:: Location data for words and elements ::

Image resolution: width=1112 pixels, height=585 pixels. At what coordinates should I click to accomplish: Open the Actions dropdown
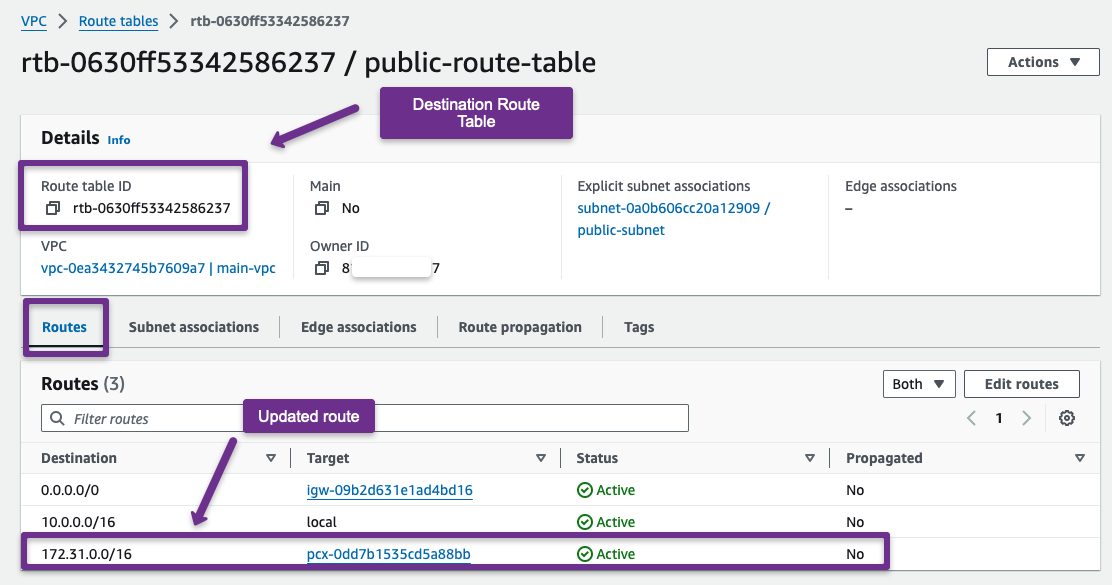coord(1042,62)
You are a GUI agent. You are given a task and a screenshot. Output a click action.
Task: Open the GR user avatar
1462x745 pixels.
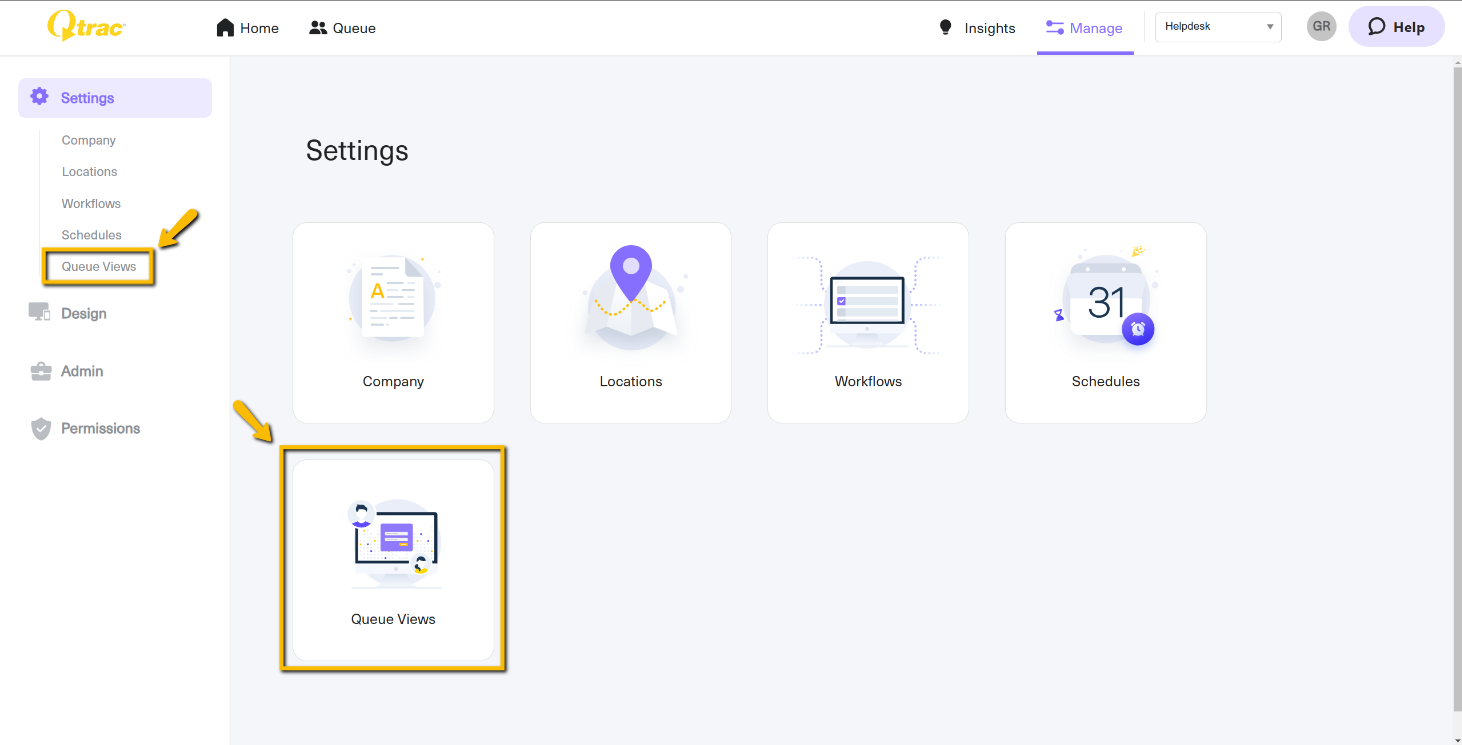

:: What to work on ::
Lay out the data above as a JSON list of strings, with one string for each line and no blank lines. Leave the pictures out.

:: Written solution ::
[
  "Image resolution: width=1112 pixels, height=585 pixels. At what coordinates should I click to accomplish: Open the Actions dropdown",
  "coord(1042,62)",
  "You are a GUI agent. You are given a task and a screenshot. Output a click action.",
  "Task: Open the GR user avatar",
  "1462x745 pixels."
]